As a member of the Cheshire Artists Network I was asked to be part of a touring exhibition to commemorate the WW1 centenary. My thoughts turned immediately to my Great Uncle Albert Eardley Lloyd. In 2004 my eldest brother Kevan and my Dad discovered an old photograph in my Grandad’s biscuit tin (where all the old photo’s are kept!), they were so intrigued they just had to find out who he was. This is how the story goes….
That first photograph
Albert enlisted in August 1914, right at the start of WW1. He joined the Cheshire Regiment, as a Private in the 8th Battalion. On the 20th August 1914 Albert was sent to Tidworth Training camp, Salisbury Plains for basic army training. In October he was moved to Chilseldon, Wiltshire for training in warfare, then onto Pirbright and Aldershot in February 1915 for even more training!

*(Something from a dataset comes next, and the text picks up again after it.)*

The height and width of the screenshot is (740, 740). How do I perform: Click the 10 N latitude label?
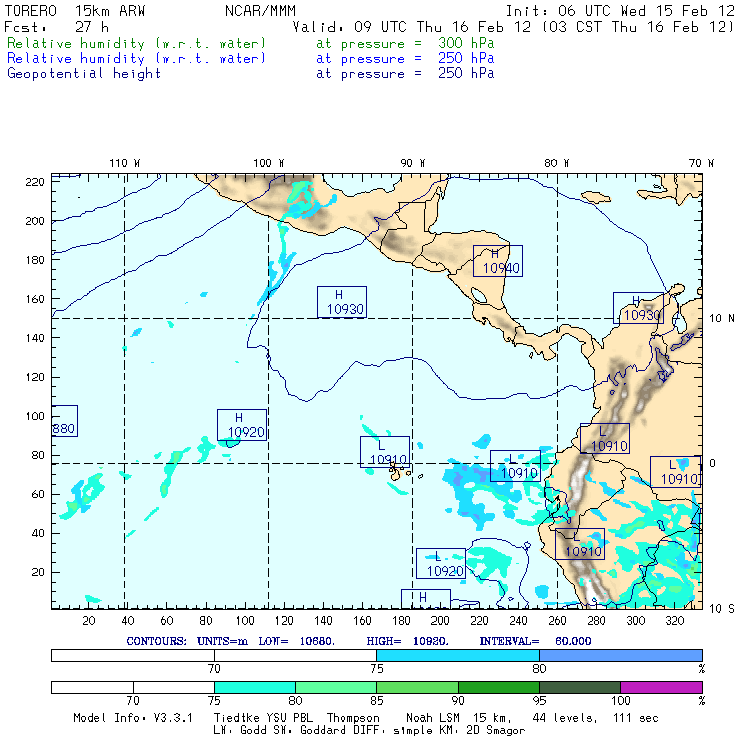click(x=720, y=318)
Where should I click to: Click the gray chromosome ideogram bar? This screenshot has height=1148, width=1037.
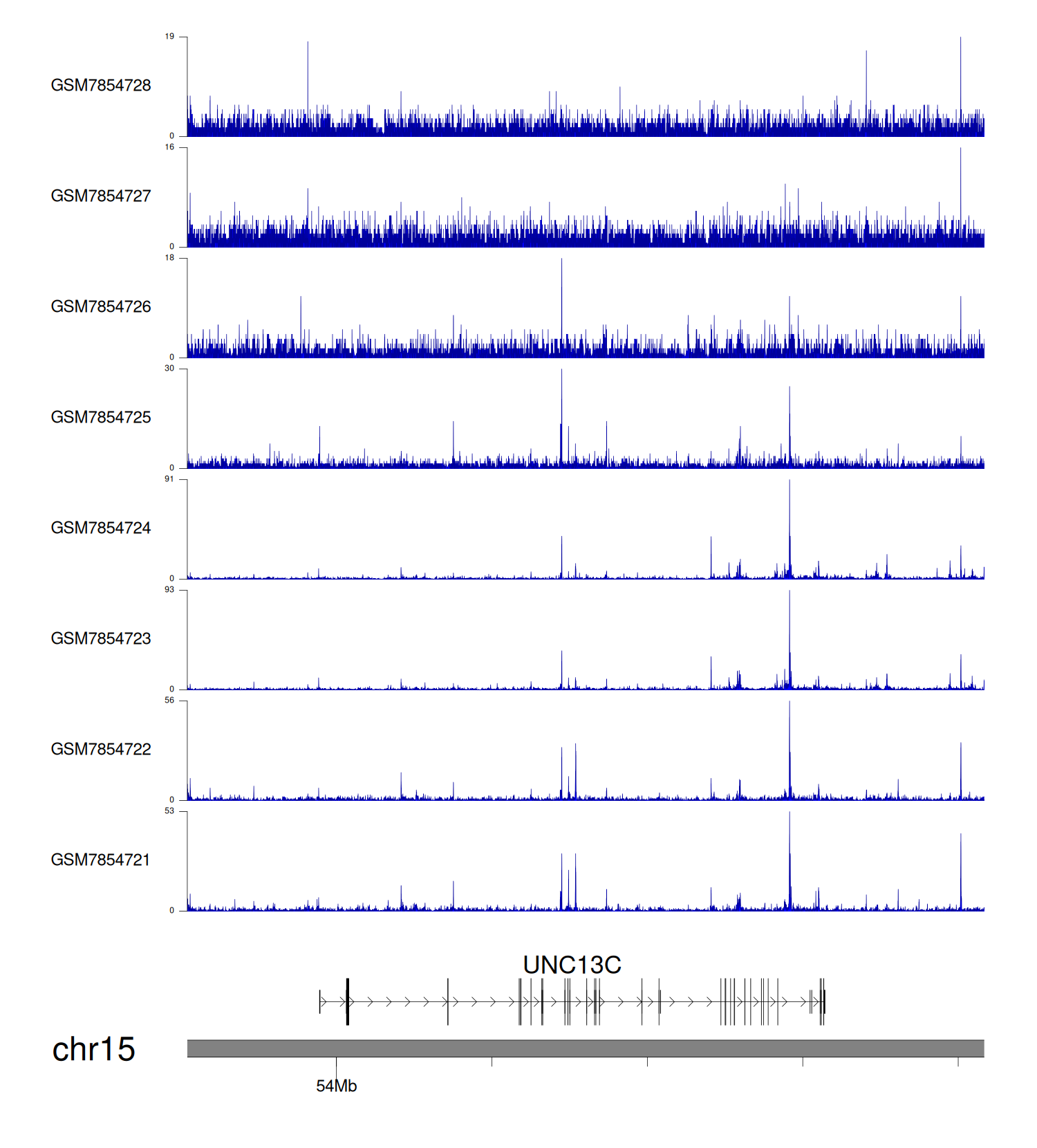point(585,1048)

On 26th June 1915 Albert left for Egypt on the troopship HMS Ivernia from Avonmouth. After his initial taste of warefar he disembarked the Ivernia at Gallipoli 7th July 1915. After months of fighting in atrocious conditions, Albert was one of men saved as part of the mass evacuation of Gallipoli in early January 1916. On 30th January Albert was shipped to Egypt, to Port Said and served on the Suez Canal.
Albert in his army uniform
On the 15th February 1916 he then went on to Mesopotamia to fight the Ottoman Turks. It is here that Albert is promoted from Private to Lance Corporal to acting Corporal. Here the conditions were terrible. Blazing heat and terrible sandstorms made life very difficult. Dysentery and Cholera were rife and it is here that Albert died. On 31st July 1916 Albert was on the sick list and died the next day 1st August cause listed as ‘of disease’. Albert was buried at the Almara War Cemetery, in Almara al Kut, now Iraq. Albert was posthumously awarded 3 medals, The Victory medal, The British War Medal and The Star.
Albert’s mother Jessie always wore a locket holding a picture of Albert in his army uniform. On the other side of the locket was a picture of his cousin Thomas Lawton Lloyd, who also fought in WW1.
As my personal tribute to commemorate WW1 centenary and as part of the Cheshire Artists Network touring exhibition I decided to make contemporary lockets in memory of Albert Eardley and to recognise the love of family. Jessie always wore this locket and Albert’s image can still be seen on the photographs.
Albert’s Mum wearing the locket
I have kept my sterling silver lockets contemporary and modern, with an opening catch to place your photographs of your loved ones inside. I hope you like them!
Contemporary silver locket
Throughout the making of my lockets and the making of this blog I have been very mindful of the work carried out by my both my Dad and my brother who researched Albert Eardley, Kevan even went on to write a book about him. I would therefore like to dedicate this blog to my late father and brother, Albert Sydney Lloyd and Kevan Albert Lloyd, who both bore Albert Eardley’s name. I love and miss you both x
Dad and Kev with the original locket!